* **PROBLEM DETAILS**
In how many lines of the records below does the word "model" appear? Reply with the number only.
### ENTRIES SHOWN ###
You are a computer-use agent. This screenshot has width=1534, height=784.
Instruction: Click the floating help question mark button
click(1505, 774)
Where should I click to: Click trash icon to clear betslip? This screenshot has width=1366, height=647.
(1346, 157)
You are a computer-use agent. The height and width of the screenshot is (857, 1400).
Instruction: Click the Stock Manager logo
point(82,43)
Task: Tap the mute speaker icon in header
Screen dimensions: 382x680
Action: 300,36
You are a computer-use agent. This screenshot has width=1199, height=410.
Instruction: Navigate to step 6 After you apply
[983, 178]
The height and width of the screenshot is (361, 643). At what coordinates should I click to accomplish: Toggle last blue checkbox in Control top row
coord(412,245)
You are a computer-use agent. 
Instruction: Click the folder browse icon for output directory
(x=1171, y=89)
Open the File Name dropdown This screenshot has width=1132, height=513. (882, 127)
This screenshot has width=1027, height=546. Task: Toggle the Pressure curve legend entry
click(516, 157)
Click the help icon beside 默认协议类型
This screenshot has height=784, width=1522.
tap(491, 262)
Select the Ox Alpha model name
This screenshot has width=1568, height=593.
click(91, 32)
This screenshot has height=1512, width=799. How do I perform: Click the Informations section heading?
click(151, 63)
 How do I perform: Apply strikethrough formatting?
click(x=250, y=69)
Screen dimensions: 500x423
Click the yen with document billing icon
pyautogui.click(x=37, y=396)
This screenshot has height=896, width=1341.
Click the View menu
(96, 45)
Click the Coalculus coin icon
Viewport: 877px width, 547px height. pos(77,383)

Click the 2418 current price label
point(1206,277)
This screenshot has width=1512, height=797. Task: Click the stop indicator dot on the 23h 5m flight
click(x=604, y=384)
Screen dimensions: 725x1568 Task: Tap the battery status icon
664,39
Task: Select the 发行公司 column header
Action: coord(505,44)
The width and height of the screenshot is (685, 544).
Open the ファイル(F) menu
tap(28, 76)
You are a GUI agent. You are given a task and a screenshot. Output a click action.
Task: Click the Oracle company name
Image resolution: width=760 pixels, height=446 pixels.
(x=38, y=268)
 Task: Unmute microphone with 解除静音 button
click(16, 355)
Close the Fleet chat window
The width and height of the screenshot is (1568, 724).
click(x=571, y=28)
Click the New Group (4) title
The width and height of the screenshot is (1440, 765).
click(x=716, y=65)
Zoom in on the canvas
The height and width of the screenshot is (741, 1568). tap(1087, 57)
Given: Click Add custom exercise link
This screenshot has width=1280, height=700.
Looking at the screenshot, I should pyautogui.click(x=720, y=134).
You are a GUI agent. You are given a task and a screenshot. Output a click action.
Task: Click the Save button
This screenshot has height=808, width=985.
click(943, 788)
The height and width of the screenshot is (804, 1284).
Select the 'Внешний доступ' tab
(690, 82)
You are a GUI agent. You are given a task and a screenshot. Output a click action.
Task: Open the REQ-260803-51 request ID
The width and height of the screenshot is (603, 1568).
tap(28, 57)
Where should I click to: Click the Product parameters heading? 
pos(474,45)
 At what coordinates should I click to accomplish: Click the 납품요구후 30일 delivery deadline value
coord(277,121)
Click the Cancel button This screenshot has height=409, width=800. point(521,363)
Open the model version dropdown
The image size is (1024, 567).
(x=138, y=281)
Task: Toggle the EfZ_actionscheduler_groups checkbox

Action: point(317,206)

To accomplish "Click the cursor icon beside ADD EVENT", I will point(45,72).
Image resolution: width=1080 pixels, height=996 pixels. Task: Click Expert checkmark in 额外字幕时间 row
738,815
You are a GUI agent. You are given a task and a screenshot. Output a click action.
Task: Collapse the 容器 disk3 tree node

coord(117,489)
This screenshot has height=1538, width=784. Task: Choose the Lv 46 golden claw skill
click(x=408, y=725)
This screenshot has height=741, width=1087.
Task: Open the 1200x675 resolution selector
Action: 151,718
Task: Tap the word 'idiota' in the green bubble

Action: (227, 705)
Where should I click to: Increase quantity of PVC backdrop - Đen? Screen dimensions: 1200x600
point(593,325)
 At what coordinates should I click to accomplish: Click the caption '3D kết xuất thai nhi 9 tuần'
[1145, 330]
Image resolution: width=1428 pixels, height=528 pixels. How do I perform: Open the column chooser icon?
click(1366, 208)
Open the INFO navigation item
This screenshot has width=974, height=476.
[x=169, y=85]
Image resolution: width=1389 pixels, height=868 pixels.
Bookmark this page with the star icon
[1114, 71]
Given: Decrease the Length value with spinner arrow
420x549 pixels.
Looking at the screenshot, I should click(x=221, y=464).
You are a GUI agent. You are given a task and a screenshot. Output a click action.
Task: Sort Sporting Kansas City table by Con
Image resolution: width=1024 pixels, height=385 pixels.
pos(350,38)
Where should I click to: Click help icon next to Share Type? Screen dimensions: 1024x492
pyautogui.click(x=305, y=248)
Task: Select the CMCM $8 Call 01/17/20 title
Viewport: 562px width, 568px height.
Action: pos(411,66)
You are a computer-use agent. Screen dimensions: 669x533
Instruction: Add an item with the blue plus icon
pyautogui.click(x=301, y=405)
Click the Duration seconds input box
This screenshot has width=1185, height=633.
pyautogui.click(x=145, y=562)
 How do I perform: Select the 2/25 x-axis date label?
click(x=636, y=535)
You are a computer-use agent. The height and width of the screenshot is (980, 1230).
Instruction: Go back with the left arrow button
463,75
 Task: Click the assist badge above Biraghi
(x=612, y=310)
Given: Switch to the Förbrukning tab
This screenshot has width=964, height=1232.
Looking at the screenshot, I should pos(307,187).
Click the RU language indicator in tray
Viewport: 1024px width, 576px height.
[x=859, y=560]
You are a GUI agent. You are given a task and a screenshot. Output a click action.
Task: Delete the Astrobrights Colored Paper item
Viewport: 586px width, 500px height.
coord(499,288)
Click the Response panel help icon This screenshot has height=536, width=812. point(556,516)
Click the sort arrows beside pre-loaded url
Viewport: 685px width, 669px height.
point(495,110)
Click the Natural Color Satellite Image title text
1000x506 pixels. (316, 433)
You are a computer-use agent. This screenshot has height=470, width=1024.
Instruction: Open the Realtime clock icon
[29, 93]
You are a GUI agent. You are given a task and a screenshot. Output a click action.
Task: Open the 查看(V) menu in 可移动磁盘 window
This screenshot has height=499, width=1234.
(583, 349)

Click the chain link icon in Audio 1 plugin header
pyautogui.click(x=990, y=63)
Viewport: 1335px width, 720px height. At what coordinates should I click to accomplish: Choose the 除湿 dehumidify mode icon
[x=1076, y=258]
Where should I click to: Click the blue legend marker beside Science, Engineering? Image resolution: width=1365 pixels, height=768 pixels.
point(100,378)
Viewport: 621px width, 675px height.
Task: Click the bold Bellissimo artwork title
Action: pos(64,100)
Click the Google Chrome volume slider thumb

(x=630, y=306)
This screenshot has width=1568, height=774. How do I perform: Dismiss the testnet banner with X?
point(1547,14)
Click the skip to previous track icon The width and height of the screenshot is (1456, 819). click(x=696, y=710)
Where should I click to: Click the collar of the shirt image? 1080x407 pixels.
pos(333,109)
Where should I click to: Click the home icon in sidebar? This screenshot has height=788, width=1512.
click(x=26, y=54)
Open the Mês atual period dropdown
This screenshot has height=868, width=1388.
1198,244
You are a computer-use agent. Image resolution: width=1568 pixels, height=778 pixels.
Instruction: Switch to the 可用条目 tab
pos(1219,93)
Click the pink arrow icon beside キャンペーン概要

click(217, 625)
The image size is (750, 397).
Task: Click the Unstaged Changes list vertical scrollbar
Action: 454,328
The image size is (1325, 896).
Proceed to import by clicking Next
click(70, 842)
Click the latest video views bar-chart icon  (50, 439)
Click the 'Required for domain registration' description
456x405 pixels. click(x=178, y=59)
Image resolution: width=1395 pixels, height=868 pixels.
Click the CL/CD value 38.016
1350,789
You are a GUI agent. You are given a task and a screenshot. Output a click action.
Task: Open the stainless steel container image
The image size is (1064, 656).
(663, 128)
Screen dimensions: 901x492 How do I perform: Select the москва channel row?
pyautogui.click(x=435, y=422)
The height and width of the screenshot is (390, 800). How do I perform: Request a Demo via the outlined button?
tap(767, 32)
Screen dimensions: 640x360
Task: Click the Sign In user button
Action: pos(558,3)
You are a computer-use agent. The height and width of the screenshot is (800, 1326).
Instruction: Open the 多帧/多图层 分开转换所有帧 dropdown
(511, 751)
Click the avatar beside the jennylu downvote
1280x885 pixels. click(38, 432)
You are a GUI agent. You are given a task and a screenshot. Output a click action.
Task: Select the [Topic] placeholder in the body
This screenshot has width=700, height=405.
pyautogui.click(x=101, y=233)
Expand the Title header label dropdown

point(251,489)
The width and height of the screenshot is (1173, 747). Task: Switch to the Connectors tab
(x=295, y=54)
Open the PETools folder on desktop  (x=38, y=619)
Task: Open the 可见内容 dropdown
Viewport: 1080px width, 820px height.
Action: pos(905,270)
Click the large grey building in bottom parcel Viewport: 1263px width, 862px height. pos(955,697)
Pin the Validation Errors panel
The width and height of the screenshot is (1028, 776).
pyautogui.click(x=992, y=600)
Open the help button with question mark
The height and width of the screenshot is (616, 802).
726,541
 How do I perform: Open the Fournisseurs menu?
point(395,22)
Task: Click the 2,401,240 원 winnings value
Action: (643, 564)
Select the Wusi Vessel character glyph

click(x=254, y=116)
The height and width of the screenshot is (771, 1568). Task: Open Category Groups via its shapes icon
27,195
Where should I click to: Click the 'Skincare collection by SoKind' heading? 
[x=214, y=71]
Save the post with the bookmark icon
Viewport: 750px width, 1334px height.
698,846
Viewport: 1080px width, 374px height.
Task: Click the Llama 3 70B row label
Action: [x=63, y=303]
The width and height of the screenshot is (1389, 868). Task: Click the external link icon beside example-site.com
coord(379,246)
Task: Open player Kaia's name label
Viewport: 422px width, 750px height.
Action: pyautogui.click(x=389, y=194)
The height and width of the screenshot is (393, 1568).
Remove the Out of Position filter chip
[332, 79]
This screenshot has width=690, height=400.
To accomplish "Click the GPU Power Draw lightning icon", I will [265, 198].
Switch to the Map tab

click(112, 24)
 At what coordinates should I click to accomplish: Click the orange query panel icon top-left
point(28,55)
###
* **RESULT FOR THIS EXERCISE**
2